>> begin MATERIAL FOR THIS EXERCISE

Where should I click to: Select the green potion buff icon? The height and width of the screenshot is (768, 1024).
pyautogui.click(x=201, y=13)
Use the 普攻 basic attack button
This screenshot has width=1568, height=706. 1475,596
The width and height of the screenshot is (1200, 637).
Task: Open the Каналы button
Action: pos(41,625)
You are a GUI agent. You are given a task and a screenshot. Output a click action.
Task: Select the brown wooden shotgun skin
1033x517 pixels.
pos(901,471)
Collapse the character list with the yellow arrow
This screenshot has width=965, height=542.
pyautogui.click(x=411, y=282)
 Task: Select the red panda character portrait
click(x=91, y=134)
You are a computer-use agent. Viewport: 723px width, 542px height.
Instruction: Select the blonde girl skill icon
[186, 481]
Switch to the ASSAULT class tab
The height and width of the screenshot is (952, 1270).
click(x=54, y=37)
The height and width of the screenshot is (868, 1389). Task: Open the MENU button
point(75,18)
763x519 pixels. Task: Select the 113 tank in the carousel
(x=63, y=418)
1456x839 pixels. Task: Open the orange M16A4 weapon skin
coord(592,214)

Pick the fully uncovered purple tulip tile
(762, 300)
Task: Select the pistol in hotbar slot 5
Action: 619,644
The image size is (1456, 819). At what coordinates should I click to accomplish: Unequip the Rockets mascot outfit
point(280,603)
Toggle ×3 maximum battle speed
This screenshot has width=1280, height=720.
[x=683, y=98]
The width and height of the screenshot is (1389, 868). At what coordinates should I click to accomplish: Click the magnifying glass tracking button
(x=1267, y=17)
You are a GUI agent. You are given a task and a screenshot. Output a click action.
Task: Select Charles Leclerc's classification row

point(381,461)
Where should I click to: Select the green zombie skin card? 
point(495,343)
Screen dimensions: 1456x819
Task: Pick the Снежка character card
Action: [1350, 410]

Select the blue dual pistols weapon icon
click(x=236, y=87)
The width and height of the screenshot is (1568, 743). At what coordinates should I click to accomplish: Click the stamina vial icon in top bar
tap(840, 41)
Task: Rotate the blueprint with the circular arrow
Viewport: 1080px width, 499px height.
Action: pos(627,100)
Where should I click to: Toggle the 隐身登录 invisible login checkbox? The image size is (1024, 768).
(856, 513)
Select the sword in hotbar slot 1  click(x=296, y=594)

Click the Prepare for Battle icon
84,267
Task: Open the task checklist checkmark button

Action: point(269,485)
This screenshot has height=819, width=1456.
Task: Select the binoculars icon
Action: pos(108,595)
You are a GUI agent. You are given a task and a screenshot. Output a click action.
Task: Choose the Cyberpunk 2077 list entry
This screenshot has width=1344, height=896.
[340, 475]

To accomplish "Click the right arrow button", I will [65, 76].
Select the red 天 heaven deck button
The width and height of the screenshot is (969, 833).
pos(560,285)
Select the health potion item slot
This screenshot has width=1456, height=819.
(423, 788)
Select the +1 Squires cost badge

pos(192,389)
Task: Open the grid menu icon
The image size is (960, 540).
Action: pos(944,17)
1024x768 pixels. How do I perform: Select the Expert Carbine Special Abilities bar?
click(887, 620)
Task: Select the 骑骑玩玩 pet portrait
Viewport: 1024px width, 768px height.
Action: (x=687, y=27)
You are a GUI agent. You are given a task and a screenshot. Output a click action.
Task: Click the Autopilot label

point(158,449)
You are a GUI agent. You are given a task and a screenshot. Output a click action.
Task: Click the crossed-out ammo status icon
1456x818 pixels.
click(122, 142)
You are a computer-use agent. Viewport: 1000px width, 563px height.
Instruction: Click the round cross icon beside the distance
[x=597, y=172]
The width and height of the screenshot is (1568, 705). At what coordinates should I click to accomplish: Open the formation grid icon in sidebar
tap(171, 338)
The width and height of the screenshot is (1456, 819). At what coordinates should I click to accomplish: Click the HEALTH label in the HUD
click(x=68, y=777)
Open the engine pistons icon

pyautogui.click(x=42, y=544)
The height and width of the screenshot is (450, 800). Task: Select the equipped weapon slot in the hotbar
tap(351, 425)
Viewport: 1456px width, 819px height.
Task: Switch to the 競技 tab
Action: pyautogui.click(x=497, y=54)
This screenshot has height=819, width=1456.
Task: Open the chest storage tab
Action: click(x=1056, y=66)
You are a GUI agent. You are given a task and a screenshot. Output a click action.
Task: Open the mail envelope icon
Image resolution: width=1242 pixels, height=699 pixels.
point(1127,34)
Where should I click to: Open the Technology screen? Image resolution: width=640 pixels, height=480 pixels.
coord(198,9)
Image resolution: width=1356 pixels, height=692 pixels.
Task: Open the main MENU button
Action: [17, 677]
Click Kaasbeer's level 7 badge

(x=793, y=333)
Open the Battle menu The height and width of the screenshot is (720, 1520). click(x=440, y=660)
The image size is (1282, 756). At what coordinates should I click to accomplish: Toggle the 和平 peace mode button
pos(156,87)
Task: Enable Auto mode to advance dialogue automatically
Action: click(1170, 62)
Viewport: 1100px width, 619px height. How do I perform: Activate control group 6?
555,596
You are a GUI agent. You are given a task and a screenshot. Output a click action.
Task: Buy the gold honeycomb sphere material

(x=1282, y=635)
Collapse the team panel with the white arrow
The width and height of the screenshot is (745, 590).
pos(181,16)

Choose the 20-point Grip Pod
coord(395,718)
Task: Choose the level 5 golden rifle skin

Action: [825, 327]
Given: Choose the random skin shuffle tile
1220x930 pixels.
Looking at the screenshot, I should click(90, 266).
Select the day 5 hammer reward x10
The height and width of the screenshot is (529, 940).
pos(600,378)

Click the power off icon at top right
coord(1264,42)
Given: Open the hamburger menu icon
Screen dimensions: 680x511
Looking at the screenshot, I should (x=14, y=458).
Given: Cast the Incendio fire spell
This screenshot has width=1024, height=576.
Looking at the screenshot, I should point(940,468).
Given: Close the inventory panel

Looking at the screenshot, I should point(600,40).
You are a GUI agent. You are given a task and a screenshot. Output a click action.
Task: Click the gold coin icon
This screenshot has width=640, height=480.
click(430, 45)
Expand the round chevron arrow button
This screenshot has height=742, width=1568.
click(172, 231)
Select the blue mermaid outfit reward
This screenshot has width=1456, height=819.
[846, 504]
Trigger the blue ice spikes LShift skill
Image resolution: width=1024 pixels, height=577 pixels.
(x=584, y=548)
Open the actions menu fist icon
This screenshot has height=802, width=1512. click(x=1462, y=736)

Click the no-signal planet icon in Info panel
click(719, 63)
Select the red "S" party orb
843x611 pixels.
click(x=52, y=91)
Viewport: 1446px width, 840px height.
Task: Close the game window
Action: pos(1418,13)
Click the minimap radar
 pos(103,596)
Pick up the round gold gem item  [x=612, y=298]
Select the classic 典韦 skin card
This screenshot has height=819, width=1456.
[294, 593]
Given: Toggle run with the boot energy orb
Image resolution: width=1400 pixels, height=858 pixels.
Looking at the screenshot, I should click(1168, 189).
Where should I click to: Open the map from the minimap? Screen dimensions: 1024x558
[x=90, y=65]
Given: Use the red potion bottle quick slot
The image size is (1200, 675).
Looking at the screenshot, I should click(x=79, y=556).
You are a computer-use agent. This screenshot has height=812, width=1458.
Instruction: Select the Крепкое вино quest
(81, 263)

>> end MATERIAL FOR THIS EXERCISE

### TASK DETAILS
Copy out all of the rows above again, word for word and in the same order, changing nothing.

### CORRECT RESULT
Where should I click to: Select the green potion buff icon? The height and width of the screenshot is (768, 1024).
pyautogui.click(x=201, y=13)
Use the 普攻 basic attack button
This screenshot has width=1568, height=706. 1475,596
The width and height of the screenshot is (1200, 637).
Task: Open the Каналы button
Action: pos(41,625)
You are a GUI agent. You are given a task and a screenshot. Output a click action.
Task: Select the brown wooden shotgun skin
1033x517 pixels.
pos(901,471)
Collapse the character list with the yellow arrow
This screenshot has width=965, height=542.
pyautogui.click(x=411, y=282)
 Task: Select the red panda character portrait
click(x=91, y=134)
You are a computer-use agent. Viewport: 723px width, 542px height.
Instruction: Select the blonde girl skill icon
[186, 481]
Switch to the ASSAULT class tab
The height and width of the screenshot is (952, 1270).
click(x=54, y=37)
The height and width of the screenshot is (868, 1389). Task: Open the MENU button
point(75,18)
763x519 pixels. Task: Select the 113 tank in the carousel
(x=63, y=418)
1456x839 pixels. Task: Open the orange M16A4 weapon skin
coord(592,214)

Pick the fully uncovered purple tulip tile
(762, 300)
Task: Select the pistol in hotbar slot 5
Action: 619,644
The image size is (1456, 819). At what coordinates should I click to accomplish: Unequip the Rockets mascot outfit
point(280,603)
Toggle ×3 maximum battle speed
This screenshot has width=1280, height=720.
[x=683, y=98]
The width and height of the screenshot is (1389, 868). At what coordinates should I click to accomplish: Click the magnifying glass tracking button
(x=1267, y=17)
You are a GUI agent. You are given a task and a screenshot. Output a click action.
Task: Select Charles Leclerc's classification row

point(381,461)
Where should I click to: Select the green zombie skin card? 
point(495,343)
Screen dimensions: 1456x819
Task: Pick the Снежка character card
Action: [1350, 410]

Select the blue dual pistols weapon icon
click(x=236, y=87)
The width and height of the screenshot is (1568, 743). At what coordinates should I click to accomplish: Click the stamina vial icon in top bar
tap(840, 41)
Task: Rotate the blueprint with the circular arrow
Viewport: 1080px width, 499px height.
Action: pos(627,100)
Where should I click to: Toggle the 隐身登录 invisible login checkbox? The image size is (1024, 768).
(856, 513)
Select the sword in hotbar slot 1  click(x=296, y=594)

Click the Prepare for Battle icon
84,267
Task: Open the task checklist checkmark button

Action: point(269,485)
This screenshot has height=819, width=1456.
Task: Select the binoculars icon
Action: pos(108,595)
You are a GUI agent. You are given a task and a screenshot. Output a click action.
Task: Choose the Cyberpunk 2077 list entry
This screenshot has width=1344, height=896.
[340, 475]

To accomplish "Click the right arrow button", I will [65, 76].
Select the red 天 heaven deck button
The width and height of the screenshot is (969, 833).
pos(560,285)
Select the health potion item slot
This screenshot has width=1456, height=819.
(423, 788)
Select the +1 Squires cost badge

pos(192,389)
Task: Open the grid menu icon
The image size is (960, 540).
Action: pos(944,17)
1024x768 pixels. How do I perform: Select the Expert Carbine Special Abilities bar?
click(887, 620)
Task: Select the 骑骑玩玩 pet portrait
Viewport: 1024px width, 768px height.
Action: (x=687, y=27)
You are a GUI agent. You are given a task and a screenshot. Output a click action.
Task: Click the Autopilot label

point(158,449)
You are a GUI agent. You are given a task and a screenshot. Output a click action.
Task: Click the crossed-out ammo status icon
1456x818 pixels.
click(122, 142)
You are a computer-use agent. Viewport: 1000px width, 563px height.
Instruction: Click the round cross icon beside the distance
[x=597, y=172]
The width and height of the screenshot is (1568, 705). At what coordinates should I click to accomplish: Open the formation grid icon in sidebar
tap(171, 338)
The width and height of the screenshot is (1456, 819). At what coordinates should I click to accomplish: Click the HEALTH label in the HUD
click(x=68, y=777)
Open the engine pistons icon

pyautogui.click(x=42, y=544)
The height and width of the screenshot is (450, 800). Task: Select the equipped weapon slot in the hotbar
tap(351, 425)
Viewport: 1456px width, 819px height.
Task: Switch to the 競技 tab
Action: pyautogui.click(x=497, y=54)
This screenshot has height=819, width=1456.
Task: Open the chest storage tab
Action: click(x=1056, y=66)
You are a GUI agent. You are given a task and a screenshot. Output a click action.
Task: Open the mail envelope icon
Image resolution: width=1242 pixels, height=699 pixels.
point(1127,34)
Where should I click to: Open the Technology screen? Image resolution: width=640 pixels, height=480 pixels.
coord(198,9)
Image resolution: width=1356 pixels, height=692 pixels.
Task: Open the main MENU button
Action: [17, 677]
Click Kaasbeer's level 7 badge

(x=793, y=333)
Open the Battle menu The height and width of the screenshot is (720, 1520). click(x=440, y=660)
The image size is (1282, 756). At what coordinates should I click to accomplish: Toggle the 和平 peace mode button
pos(156,87)
Task: Enable Auto mode to advance dialogue automatically
Action: click(1170, 62)
Viewport: 1100px width, 619px height. How do I perform: Activate control group 6?
555,596
You are a GUI agent. You are given a task and a screenshot. Output a click action.
Task: Buy the gold honeycomb sphere material

(x=1282, y=635)
Collapse the team panel with the white arrow
The width and height of the screenshot is (745, 590).
pos(181,16)

Choose the 20-point Grip Pod
coord(395,718)
Task: Choose the level 5 golden rifle skin

Action: [825, 327]
Given: Choose the random skin shuffle tile
1220x930 pixels.
Looking at the screenshot, I should click(90, 266).
Select the day 5 hammer reward x10
The height and width of the screenshot is (529, 940).
pos(600,378)

Click the power off icon at top right
coord(1264,42)
Given: Open the hamburger menu icon
Screen dimensions: 680x511
Looking at the screenshot, I should (x=14, y=458).
Given: Cast the Incendio fire spell
This screenshot has width=1024, height=576.
Looking at the screenshot, I should point(940,468).
Given: Close the inventory panel

Looking at the screenshot, I should point(600,40).
You are a GUI agent. You are given a task and a screenshot. Output a click action.
Task: Click the gold coin icon
This screenshot has width=640, height=480.
click(430, 45)
Expand the round chevron arrow button
This screenshot has height=742, width=1568.
click(172, 231)
Select the blue mermaid outfit reward
This screenshot has width=1456, height=819.
[846, 504]
Trigger the blue ice spikes LShift skill
Image resolution: width=1024 pixels, height=577 pixels.
(x=584, y=548)
Open the actions menu fist icon
This screenshot has height=802, width=1512. click(x=1462, y=736)

Click the no-signal planet icon in Info panel
click(719, 63)
Select the red "S" party orb
843x611 pixels.
click(x=52, y=91)
Viewport: 1446px width, 840px height.
Task: Close the game window
Action: pos(1418,13)
Click the minimap radar
 pos(103,596)
Pick up the round gold gem item  [x=612, y=298]
Select the classic 典韦 skin card
This screenshot has height=819, width=1456.
[294, 593]
Given: Toggle run with the boot energy orb
Image resolution: width=1400 pixels, height=858 pixels.
Looking at the screenshot, I should click(1168, 189).
Where should I click to: Open the map from the minimap? Screen dimensions: 1024x558
[x=90, y=65]
Given: Use the red potion bottle quick slot
The image size is (1200, 675).
Looking at the screenshot, I should click(x=79, y=556).
You are a computer-use agent. This screenshot has height=812, width=1458.
Instruction: Select the Крепкое вино quest
(81, 263)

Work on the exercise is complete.